John Johnston, president of the Missouri Bar, has responded to the recent Wall Street Journal editorial in which the Journal made the indisputable observation that the Missouri Plan is basically a tool for trial lawyers to hand-pick judges. (See here for my previous post on the topic.) In his response, he made several factual assertions that I am fairly certain any lawyer would be unwilling to make on behalf of a client in front of a judge.
First, he claims that “merit selection works to remove politics from the selection of judges.” False! As I wrote in August, Prof. Brian Fitzpatrick’s empirical study of all appellate nominees in Tennessee and Missouri since 1995 (the most comprehensive on this issue) makes this claim of non-partisanship specious.

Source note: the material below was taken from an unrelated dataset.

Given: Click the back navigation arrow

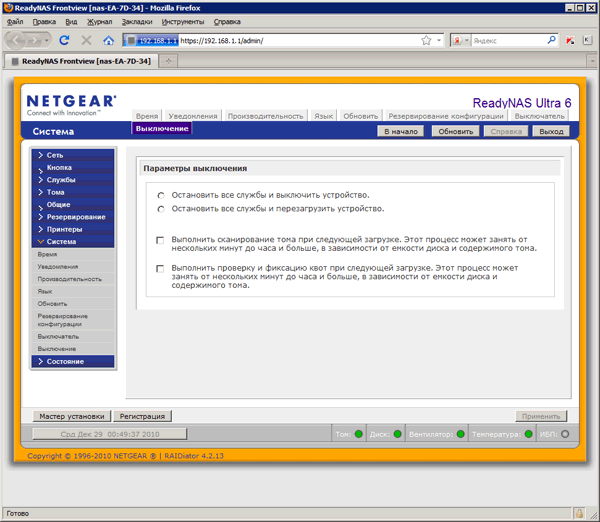Looking at the screenshot, I should coord(16,40).
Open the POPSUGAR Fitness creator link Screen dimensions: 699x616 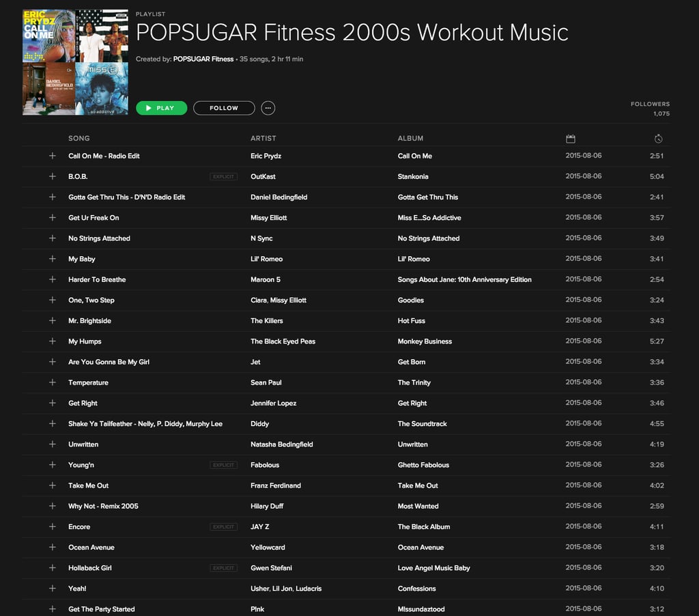203,59
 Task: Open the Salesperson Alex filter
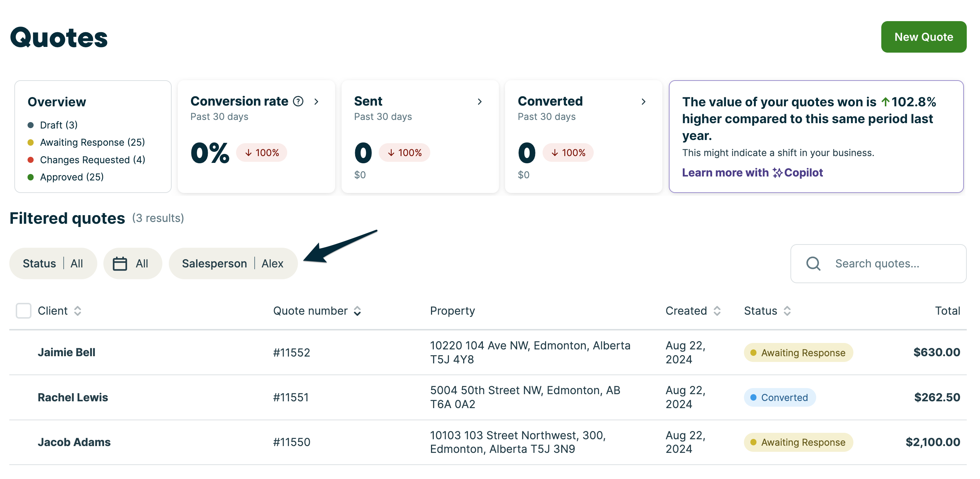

In Tennessee, his data showed that 67 percent of appellate nominees had voted in Democratic primaries, compared to only 33 percent in Republican primaries, even though the state’s voters were split evenly between the two parties. In Missouri, the data were even more stark: For the nominees for whom campaign donation data was available, 87 percent donated primarily to Democrats, while only 13 percent gave primarily to Republicans. The amount of money contributed by judicial nominees was skewed 93 percent to Democrats and only 7 percent to Republicans.
Second, he claims that “the citizens of Missouri are pleased with the Missouri Plan.” False! In 2009, the Missouri House of Representatives approved a constitutional amendment that would have made Missouri’s judicial selection system more like the federal method enshrined in the U.S. Constitution. The measure failed in the state senate only after trial lawyers organized a filibuster, a fact that even the Soros-funded American Judicature Society acknowledges.
Beyond legislative efforts to abolish the Missouri Plan — which are intensifying in Missouri and across the nation — we can also measure public approval/disapproval by consulting public-opinion surveys. According to two separate surveys conducted by The Polling Company on behalf of The Federalist Society, the vast majority of Missourians would prefer a different method of selection. Those results are consistent with a national survey conducted by Harris Interactive on behalf of the American Bar Association, finding that less than 20 percent of citizens prefer a Missouri Plan method of selecting judges.
Johnston ends his letter with a platitudinous request that the Journal stop criticizing the Missouri Plan and instead lobby “to keep judges impartial, separate from political fund raising and the biases of party politics.” Apparently no one ever taught him the old adage about throwing stones from glass houses.